In a new paper for Herpetological Review, Santra and his colleague, Wolfgang Wüster from Bangor University, not only tell the story of this initial spitting individual, they also document other known cases and the mechanics of monocled cobra spitting. The pair and their colleagues have witnessed spitting in approximately 120 to 130 adult monocled cobras from the Hooghly, Burdwan, and Nadia districts—the overwhelming majority of the monocled cobras they’ve caught there—as well as in animals from the Bishnupur and Imphal West districts in Manipur State and the State of Arunachal Pradesh in northeastern India.
Spitting cobras stand out from many of their relatives in the family Elapidae because they possess venoms that are highly cytotoxic—which destroy tissues—rather than the paralysis-inducing neurotoxic venoms found in other elapids. (Intriguingly, a recent analysis suggested that the change in toxicity facilitated the adaptation of spitting, rather than the other way around.) Some spitting cobras can launch their venoms more than six feet, and aim for sensitive areas like eyeballs.

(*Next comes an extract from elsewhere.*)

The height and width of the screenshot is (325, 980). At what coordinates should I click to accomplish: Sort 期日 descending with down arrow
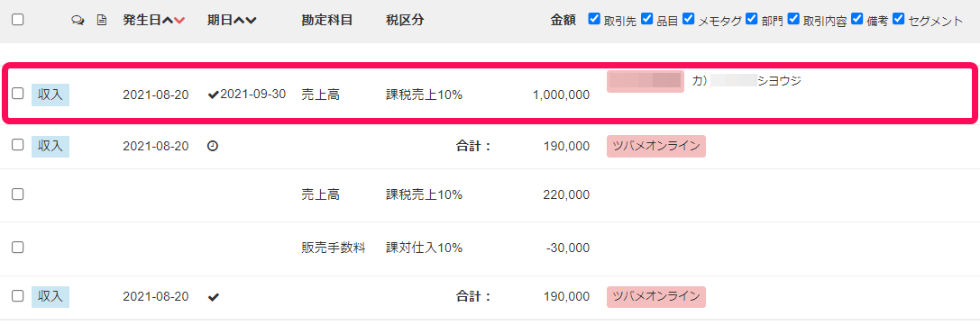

But feats like that require special adaptations to the fangs and head, which monocled cobras do not possess. Their spitting ability is much more limited. When taunted, the cobras Santra and Wüster filmed all spat more downward than forward, with the venom exiting the fangs at a more acute angle than seen in African spitting species.
Unluckily for Santra, the monocled cobra that spit at him, while lacking in distance, had impeccable aim. A small amount of the venom that splashed on his face got in Santra’s eye. The pain was excruciating and immediate, and Santra was unable to open the eye for nearly half a day afterwards. Even the next day, his eye continued to weep.
Intriguingly, while Santra and Wüster have shown that monocled cobras from eastern India readily spit when threatened, populations in places like Thailand do not seem to. Morphologically, there’s no reason they can’t—the snakes’ fangs don’t appear to be any different across the animal’s range. One possibility is that there is hidden diversity in the presumed species, and that N. kaouthia is actually multiple cryptic species, one or more of which do not spit. Further research on this species from multiple locations is needed to be sure.
One thing is certain: anyone who works with these animals should be on guard that spitting is possible—something no one wants to find out as Santra did: the hard way.
Citation: Santra & Wüster. Naja kaouthia behavior/spitting. Herpetological Review 48(2), 2017.